He deseado intensamente realizar esta peregrinación a Lourdes para recordar un
acontecimiento que sigue dando gloria a la Trinidad una e indivisa. La
concepción inmaculada de María es el signo del amor gratuito del Padre, la
expresión perfecta de la redención cumplida por el Hijo, el punto de partida
de una vida totalmente disponible a la acción del Espíritu.
2. Bajo la mirada materna de la Virgen, os saludo a todos cordialmente,
queridos hermanos y hermanas venidos a la gruta de Massabielle para cantar las
alabanzas de la mujer a quien todas las generaciones proclaman bienaventurada
(Cf.
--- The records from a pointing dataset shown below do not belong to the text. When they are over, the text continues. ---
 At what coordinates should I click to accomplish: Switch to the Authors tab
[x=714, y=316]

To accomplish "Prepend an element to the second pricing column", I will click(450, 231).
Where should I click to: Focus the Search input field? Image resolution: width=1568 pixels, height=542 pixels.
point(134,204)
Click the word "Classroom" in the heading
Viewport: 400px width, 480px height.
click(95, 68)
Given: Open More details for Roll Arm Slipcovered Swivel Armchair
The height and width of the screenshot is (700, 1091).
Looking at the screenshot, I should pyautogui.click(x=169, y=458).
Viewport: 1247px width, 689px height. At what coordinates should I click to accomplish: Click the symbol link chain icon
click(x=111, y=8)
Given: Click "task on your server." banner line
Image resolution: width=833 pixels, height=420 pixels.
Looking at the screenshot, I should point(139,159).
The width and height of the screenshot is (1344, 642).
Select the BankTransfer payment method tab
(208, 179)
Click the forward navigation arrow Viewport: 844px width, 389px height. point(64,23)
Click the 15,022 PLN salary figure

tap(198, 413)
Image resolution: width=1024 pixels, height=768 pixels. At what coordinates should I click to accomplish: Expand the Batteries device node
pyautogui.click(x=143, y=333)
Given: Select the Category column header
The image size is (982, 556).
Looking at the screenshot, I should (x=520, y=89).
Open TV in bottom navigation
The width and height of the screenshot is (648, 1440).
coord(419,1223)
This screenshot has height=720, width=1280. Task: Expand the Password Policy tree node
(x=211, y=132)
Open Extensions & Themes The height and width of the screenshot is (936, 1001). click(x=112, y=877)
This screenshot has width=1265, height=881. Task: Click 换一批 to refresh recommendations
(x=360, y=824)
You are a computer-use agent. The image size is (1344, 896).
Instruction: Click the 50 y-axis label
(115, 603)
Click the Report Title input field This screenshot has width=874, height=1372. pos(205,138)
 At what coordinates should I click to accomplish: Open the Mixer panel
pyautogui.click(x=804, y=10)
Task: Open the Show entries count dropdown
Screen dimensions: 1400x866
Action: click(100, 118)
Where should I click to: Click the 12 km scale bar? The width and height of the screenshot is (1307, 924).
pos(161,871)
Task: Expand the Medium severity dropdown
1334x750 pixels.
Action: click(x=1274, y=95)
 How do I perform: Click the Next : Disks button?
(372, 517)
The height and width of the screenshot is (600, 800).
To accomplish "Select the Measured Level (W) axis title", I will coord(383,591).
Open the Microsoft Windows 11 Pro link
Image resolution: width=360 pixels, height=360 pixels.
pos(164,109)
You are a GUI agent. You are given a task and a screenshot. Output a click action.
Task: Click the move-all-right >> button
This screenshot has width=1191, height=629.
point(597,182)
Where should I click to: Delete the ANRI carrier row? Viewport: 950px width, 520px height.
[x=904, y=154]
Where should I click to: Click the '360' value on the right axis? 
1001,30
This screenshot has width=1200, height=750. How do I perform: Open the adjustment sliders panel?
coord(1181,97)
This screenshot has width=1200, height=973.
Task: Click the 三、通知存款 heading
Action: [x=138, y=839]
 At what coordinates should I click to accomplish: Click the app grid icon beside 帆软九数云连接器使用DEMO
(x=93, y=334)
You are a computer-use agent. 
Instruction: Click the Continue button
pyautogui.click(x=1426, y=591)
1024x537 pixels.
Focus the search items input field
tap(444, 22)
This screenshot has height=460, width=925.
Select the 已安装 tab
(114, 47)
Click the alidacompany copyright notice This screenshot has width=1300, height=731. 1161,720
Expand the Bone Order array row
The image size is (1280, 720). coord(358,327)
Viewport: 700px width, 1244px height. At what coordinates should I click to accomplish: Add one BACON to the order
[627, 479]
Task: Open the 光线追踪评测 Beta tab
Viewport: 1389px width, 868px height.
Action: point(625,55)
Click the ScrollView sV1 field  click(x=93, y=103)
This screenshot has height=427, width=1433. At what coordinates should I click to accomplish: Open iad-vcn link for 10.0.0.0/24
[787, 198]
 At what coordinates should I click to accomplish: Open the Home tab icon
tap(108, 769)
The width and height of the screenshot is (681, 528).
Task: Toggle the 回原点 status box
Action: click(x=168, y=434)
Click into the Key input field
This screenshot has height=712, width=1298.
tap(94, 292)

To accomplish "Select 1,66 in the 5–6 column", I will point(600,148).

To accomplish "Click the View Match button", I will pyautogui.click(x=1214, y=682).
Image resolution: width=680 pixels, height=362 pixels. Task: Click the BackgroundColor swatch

Lucas 1, 48).
Saludo en particular a los peregrinos franceses y a sus obispos, en particular
a monseñor Jacques Perrier, obispo de Tarbes y Lourdes, a quien agradezco sus
amables palabras que me ha dirigido al inicio de esta celebración.
Saludo al señor ministro del Interior, que representa aquí al gobierno
francés, así como a las demás personas que forman parte de las autoridades
civiles y militares presentes.
Mi pensamiento afectuoso llega así a todos los peregrinos venidos hasta aquí
de diferentes partes de Europa y del mundo, y a todos aquellos que se han
unido espiritualmente a nosotros a través de la radio y la televisión. Os
saludo con particular afecto, queridos enfermos, que habéis venido a este
lugar bendito para buscar consuelo y esperanza. ¡Que la Virgen santa nos
permita percibir su presencia y que reconforte nuestros corazones!
3. «En aquellos días, se levantó María y se fue con prontitud a la región
montañosa...» (Lucas 1, 39). Las palabras de la narración evangélica nos
permiten percibir con los ojos del corazón a la joven muchacha de Nazaret en
camino hacia la «ciudad de Judá» en la que vivía su prima para ofrecerle sus
servicios. Lo que nos impresiona ante todo de María es su atención llena de
ternura hacia su pariente mayor. Es un amor concreto que no se queda en
palabras de comprensión, sino que se compromete personalmente en una auténtica
asistencia. La Virgen no le da simplemente a su prima algo que le pertenece;
se da ella misma, sin pedir nada a cambio. Ha comprendido perfectamente que,
más que un privilegio, el don recibido de Dios es un deber, que compromete al
servicio de los demás con la gratuidad que es propia del amor.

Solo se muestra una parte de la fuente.